If you have the sort of non-genre inclinations that led those decades of critics to annoy sci-fi geeks by giving bad reviews to movies in their favorite genre, you probably haven’t made it this far without shaking your head and checking to see when the next season of “Downton Abbey” will be broadcast in the States.  “Pacific Rim” is gleefully, giddily, unpretentiously preposterous.  There are crazy scientists running around and screaming at each other.  There are gratuitous kung fu stick battles.  Ron Perlman shows up.  ‘Nuff said.

But if you like this kind of thing, it’s never been done this well before, and probably never will be again.  The collateral damage from the show-stopping battle of Hong Kong is astounding.  The fights are clever and creative, because the giant monsters adapt to the tactics of the robots, which in turn receive weapons upgrades and redesigns.  You never know what’s going to happen next, and all of the battle scenes are eye-popping.  The Hong Kong part is so good that it steals some oxygen from the actual climax, which feels slightly less cool than it should have, since the previous half-hour was a tough act to follow. 
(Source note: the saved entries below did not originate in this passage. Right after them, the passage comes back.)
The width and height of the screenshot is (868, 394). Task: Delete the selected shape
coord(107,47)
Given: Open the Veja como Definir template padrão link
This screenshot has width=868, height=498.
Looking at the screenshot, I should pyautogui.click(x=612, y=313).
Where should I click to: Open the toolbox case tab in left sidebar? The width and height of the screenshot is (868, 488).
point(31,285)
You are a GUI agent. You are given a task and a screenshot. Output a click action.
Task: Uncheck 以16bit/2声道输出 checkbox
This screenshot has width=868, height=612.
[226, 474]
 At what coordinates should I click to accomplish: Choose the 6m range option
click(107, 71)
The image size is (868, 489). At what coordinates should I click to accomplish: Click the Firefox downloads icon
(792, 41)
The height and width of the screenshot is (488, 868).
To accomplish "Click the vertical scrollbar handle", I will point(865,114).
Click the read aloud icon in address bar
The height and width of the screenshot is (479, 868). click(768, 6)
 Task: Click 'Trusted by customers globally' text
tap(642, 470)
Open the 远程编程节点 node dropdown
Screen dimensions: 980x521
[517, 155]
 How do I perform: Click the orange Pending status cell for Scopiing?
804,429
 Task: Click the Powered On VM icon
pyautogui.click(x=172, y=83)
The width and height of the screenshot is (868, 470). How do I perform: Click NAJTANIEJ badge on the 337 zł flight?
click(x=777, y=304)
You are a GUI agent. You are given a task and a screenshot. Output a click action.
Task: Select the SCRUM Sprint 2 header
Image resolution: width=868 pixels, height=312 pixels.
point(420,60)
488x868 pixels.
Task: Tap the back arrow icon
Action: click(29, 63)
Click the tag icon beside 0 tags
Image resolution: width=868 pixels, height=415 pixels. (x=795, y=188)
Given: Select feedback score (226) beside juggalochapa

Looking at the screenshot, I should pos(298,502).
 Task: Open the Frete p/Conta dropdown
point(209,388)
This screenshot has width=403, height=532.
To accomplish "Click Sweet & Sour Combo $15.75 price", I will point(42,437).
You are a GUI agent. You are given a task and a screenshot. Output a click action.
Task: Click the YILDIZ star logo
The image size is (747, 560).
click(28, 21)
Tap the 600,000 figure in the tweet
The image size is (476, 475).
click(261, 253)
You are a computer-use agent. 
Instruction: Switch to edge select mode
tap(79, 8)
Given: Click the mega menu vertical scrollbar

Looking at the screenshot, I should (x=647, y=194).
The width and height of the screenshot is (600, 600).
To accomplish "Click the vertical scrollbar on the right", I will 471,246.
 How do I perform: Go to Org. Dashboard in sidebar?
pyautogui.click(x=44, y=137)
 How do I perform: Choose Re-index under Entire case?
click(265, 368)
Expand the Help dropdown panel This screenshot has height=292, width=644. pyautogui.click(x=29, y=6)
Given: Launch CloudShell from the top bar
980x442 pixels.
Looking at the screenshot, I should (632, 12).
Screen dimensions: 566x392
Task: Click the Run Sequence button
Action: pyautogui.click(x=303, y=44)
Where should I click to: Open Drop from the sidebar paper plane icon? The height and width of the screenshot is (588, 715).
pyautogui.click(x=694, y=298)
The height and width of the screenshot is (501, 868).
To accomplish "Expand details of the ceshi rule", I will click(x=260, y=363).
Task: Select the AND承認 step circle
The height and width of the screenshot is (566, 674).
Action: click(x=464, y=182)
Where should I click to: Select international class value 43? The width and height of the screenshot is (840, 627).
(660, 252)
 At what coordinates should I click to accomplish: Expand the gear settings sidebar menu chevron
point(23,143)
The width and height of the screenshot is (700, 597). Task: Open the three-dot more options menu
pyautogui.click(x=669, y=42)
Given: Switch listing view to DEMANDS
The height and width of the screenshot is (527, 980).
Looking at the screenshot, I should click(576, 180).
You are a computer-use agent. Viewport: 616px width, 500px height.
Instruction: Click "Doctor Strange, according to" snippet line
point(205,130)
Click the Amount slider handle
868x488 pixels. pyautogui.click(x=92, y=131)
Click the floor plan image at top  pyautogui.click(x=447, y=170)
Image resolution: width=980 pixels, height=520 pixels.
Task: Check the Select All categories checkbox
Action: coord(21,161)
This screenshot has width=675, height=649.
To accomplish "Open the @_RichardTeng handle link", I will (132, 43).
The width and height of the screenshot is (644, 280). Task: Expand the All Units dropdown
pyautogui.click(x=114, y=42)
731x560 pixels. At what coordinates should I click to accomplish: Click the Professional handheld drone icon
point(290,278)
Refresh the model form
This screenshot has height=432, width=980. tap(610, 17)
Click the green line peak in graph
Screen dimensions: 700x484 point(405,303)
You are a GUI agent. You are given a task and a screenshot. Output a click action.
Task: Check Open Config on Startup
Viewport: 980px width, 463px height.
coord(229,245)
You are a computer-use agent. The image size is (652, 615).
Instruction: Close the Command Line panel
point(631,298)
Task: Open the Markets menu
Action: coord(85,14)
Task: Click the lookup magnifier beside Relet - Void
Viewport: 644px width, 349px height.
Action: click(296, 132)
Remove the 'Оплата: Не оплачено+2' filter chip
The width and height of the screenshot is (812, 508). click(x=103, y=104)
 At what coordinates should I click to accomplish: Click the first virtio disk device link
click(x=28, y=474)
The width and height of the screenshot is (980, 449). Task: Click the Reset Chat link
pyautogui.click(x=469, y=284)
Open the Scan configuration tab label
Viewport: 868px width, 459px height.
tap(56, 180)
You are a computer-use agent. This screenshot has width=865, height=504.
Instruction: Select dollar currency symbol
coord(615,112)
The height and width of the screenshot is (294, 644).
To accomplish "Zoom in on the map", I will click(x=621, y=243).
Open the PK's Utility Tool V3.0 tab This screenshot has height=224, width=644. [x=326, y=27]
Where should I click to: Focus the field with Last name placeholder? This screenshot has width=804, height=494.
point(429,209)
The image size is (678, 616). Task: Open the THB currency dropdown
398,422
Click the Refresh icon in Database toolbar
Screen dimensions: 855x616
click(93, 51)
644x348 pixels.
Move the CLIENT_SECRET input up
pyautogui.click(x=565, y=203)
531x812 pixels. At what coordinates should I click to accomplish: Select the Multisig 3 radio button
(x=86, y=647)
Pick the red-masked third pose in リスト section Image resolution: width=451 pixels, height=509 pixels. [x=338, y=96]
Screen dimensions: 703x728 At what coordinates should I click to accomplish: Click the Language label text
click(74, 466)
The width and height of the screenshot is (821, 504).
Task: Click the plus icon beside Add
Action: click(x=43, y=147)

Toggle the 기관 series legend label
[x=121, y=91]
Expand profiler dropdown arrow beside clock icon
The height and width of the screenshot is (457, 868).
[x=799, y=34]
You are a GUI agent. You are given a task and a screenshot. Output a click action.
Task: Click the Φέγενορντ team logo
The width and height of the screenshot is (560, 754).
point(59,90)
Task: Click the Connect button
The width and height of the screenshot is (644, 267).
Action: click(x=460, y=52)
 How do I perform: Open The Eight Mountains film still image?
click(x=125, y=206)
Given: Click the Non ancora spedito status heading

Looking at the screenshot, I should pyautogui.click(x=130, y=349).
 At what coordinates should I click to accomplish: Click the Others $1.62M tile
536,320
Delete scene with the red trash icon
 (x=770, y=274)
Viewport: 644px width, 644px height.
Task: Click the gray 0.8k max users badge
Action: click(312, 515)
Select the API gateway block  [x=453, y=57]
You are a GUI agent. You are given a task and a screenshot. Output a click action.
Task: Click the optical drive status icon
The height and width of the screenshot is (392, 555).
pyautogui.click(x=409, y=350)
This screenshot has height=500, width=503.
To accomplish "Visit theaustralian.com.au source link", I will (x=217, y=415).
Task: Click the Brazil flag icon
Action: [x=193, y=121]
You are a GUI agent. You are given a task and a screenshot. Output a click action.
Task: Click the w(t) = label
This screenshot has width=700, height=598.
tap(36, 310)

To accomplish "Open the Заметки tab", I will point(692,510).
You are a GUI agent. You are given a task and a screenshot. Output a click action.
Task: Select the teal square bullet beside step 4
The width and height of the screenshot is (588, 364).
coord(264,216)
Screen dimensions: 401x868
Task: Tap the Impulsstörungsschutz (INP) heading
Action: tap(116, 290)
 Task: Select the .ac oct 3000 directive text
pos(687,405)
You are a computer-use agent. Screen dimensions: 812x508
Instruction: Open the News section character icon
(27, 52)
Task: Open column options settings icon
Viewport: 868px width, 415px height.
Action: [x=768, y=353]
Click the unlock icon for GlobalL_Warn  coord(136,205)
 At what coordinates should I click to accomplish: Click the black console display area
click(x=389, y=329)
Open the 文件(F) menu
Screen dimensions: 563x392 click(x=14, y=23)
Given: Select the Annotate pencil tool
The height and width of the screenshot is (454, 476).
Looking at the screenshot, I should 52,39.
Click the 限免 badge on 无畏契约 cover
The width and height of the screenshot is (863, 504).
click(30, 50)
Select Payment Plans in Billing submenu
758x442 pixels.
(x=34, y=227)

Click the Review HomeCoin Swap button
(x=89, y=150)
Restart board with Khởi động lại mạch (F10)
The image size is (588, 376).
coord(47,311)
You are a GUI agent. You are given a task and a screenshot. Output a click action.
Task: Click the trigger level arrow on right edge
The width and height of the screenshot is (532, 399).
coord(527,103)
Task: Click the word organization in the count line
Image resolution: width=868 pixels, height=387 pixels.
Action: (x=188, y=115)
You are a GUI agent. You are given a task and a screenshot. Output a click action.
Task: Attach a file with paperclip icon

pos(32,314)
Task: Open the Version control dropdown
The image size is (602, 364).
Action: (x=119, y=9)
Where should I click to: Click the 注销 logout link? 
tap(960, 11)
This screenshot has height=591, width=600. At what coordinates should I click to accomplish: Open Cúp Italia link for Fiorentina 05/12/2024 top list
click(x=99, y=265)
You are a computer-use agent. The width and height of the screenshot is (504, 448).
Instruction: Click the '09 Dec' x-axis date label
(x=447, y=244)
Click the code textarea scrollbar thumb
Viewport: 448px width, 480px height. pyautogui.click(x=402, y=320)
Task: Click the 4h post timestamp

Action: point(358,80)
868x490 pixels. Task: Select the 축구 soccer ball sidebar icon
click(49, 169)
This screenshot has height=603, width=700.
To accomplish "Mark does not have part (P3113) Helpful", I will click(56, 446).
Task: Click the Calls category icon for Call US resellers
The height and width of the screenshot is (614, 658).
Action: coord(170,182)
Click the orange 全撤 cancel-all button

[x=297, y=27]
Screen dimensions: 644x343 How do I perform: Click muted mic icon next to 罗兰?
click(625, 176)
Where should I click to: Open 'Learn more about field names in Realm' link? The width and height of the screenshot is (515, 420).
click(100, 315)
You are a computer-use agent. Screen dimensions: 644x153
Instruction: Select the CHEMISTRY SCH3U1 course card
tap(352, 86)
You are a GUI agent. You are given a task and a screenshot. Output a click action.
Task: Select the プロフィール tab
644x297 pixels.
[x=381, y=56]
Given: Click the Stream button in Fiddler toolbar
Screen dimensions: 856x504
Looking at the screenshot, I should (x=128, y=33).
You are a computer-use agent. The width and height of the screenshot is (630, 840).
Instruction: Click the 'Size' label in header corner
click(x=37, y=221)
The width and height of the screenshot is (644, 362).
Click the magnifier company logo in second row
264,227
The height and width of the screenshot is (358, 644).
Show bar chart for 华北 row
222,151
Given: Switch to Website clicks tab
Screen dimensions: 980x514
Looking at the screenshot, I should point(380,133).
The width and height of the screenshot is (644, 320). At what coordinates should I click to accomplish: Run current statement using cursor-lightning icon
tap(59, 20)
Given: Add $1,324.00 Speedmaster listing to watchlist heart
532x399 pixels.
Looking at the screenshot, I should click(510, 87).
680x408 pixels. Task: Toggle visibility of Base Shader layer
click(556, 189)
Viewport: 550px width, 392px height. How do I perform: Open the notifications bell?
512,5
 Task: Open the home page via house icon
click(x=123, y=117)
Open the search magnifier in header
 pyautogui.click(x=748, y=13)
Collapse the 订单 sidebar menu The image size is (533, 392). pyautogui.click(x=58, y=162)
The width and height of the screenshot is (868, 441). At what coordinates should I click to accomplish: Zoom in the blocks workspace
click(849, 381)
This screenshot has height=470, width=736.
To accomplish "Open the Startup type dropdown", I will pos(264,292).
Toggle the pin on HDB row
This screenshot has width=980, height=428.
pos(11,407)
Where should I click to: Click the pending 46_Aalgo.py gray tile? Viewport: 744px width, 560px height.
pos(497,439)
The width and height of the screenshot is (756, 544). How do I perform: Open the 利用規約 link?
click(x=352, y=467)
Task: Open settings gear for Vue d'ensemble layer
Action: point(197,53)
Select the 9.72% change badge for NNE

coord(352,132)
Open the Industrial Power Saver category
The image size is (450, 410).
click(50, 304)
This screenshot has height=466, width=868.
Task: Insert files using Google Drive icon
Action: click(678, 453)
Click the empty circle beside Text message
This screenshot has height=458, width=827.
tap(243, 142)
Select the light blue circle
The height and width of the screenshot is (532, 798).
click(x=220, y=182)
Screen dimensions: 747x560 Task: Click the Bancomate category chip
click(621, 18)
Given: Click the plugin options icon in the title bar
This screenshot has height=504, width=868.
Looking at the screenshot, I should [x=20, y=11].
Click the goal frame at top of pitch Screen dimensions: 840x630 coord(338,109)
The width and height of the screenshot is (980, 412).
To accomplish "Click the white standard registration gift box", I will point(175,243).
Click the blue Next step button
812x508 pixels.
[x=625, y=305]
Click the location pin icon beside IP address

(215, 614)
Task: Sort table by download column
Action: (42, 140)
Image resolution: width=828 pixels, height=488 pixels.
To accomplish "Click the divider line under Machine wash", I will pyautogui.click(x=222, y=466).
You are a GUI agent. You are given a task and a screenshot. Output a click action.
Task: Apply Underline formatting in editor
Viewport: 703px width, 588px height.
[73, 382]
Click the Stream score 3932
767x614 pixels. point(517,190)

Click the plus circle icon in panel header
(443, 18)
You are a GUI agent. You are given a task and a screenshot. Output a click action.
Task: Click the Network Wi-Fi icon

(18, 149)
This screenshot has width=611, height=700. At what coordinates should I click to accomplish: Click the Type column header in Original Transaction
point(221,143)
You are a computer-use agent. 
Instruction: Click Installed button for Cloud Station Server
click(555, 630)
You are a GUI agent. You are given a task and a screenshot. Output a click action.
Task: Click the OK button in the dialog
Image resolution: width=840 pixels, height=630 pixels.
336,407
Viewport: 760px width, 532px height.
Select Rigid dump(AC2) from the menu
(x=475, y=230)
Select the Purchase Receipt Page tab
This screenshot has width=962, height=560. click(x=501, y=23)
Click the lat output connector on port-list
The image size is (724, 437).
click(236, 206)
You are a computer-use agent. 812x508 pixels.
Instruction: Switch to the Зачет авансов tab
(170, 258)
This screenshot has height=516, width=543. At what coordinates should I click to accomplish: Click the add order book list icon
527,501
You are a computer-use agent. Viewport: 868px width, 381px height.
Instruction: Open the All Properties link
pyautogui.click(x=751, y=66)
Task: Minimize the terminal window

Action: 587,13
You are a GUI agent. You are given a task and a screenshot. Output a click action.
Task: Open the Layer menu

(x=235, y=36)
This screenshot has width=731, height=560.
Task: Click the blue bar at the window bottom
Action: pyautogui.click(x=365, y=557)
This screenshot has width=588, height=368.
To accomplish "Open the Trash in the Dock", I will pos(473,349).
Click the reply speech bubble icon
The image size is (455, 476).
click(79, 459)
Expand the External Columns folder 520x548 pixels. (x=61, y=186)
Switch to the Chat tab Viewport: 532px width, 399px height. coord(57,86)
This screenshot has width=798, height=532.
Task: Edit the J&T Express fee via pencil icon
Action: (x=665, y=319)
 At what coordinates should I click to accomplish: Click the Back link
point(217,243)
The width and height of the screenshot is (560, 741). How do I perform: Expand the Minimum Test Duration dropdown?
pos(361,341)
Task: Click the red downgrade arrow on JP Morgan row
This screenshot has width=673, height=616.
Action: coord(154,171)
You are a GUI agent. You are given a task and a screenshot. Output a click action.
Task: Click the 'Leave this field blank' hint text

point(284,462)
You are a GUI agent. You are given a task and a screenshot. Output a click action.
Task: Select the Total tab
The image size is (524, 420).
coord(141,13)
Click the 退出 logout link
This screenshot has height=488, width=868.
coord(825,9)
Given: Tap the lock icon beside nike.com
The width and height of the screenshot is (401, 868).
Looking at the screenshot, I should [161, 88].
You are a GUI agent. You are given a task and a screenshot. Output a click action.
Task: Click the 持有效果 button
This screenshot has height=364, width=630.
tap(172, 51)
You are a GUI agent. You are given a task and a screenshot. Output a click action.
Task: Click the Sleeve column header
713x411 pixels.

I’ve seen some approving remarks that “Pacific Rim” is the first blockbuster film of summer 2013 that isn’t a prequel, sequel, reboot, or adaptation.  That’s loosely true, provided you’re unfamiliar with the vast amount of giant-robot Japanese animation that del Toro probably watches until his eyes bleed.  There was talk of a Western adaption of the Japanese animated series widely regarded as the paramount example of the form, “Neon Genesis Evangelion,” but not much seems to have come of it except some cool production art.  “Pacific Rim” probably ate its lunch, which is too bad, because this spectacular but hollow film has plot and characters so thin you’ll be forgetting about them before you leave the theater, but “Evangelion” gets inside your head and lives there for a while.  

“Pacific Rim” is Hollywood muscling in on a genre that will seem fresh and different to the majority of summer movie audiences, and it’s 25,000 tons of crazy, low-maintenance, uncomplicated inner-child fun.  A lot of middle-aged guys are going to feel 30 years younger while watching it, and that’s not bad value for your insanely overpriced theater ticket.